> _Texte fourni_:

Ces conclusions ne font que répondre à celles qui ont été notifiées le 3 mai 2024 par M. [O].

Elles n'appellent aucune réponse.

M. [O] reprend les mêmes arguments s'agissant de la demande de dommages et intérêts des époux [N], ce qui démontre que l'augmentation de cette demande n 'est pas de nature à enfreindre le principe du contradictoire. M. [O] avait en outre la possibilité et le temps de répondre avant la clôture de l'affaire.

Il convient donc de rejeter l'exception d'irrecevabilité des écritures de M. et Mmes [N] notifiées le 4 juin 2024 soulevée par M. [O].

Le litige sera donc tranché au vu des écritures de M. [O] du 3 mai 2024 dont les demandes sont exactement identiques à celles qui figurent aux écritures du 27 juin 2024 et des écritures des appelants du 4 juin 2024.

La concurrence déloyale

M. et Mme [N] considèrent que la nouvelle activité de M. [O] dans sa villa proche de la leur, crée un risque de confusion avec leur propre exploitation en chambres d'hôte. Ils affirment subir une désorganisation en lien avec cette confusion et le dénigrement de M. [O].

L'acte de vente du 19 février 2021 ne vise pas la cession d'un fond de commerce de chambre d'hôtes. L'ordonnance du juge des référés du tribunal de commerce qui retient sa compétence matérielle n'est pas de nature à modifier l'objet de l'acte qui ne concerne qu'une vente immobilière.

Au titre de la destination de l'immeuble il y est indiqué que :

Le Vendeur déclare que l'immeuble est actuellement destiné à usage d'habitation.

L'Acquéreur déclare vouloir destiner l'immeuble à usage d'habitation et professionnel.

M. [O] était donc avisé que les consorts [N] entendaient poursuivre une activité commerciale dans les lieux.

Mme [R] agent immobilier précise que les acquéreurs ont été également informés au moment d'une visite du 20 septembre 2020, que M. [O] souhaitait poursuivre des activités de chambres d'hôtes :

M. [O] a évoqué le fait qu'il allait acheter un bien plus petit 2 ou 3 chambres pour continuer les chambres d'hôtes car il voulait prendre sa retraite.

> _Lignes enregistrées_:
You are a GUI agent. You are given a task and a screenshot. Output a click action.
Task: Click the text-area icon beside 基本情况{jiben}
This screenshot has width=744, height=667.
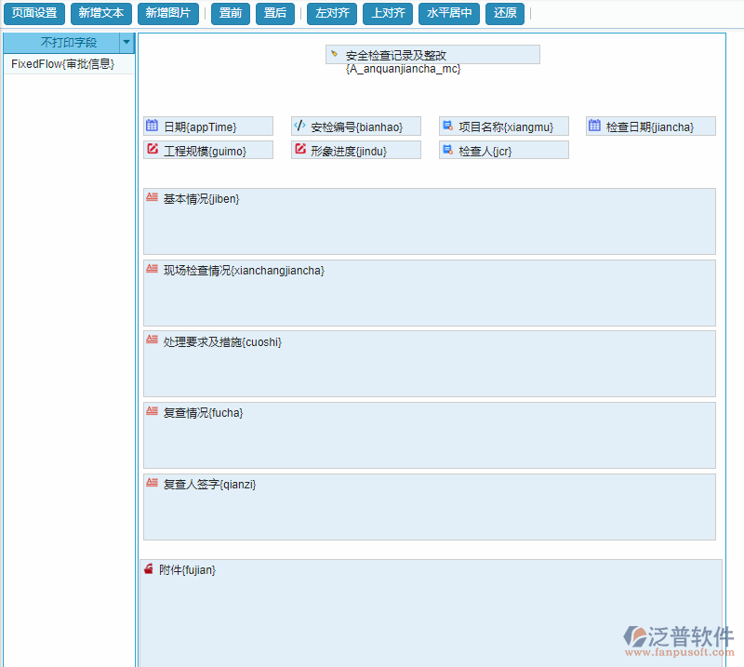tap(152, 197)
--
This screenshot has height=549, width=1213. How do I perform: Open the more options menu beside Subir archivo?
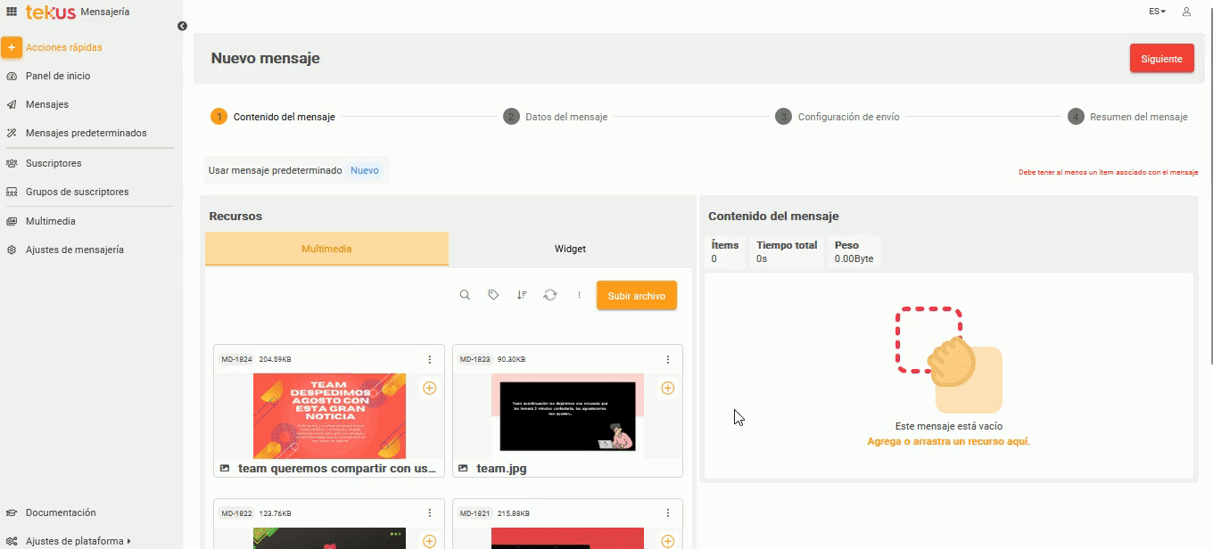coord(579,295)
==
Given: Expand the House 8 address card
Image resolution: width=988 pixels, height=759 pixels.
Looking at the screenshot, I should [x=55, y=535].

> _But de l'exercice_:
Répondez à ces questions à partir du texte fourni :
1. De quelle date est l'acte de vente ?
2. À quel usage l'Acquéreur déclare-t-il vouloir destiner l'immeuble ?
3. Quel jour a eu lieu la visite où les acquéreurs ont appris le projet de M. [O] de poursuivre des activités de chambres d'hôtes ?

> _Résultat_:
1. Du 19 février 2021.
2. À usage d'habitation et professionnel.
3. Le 20 septembre 2020.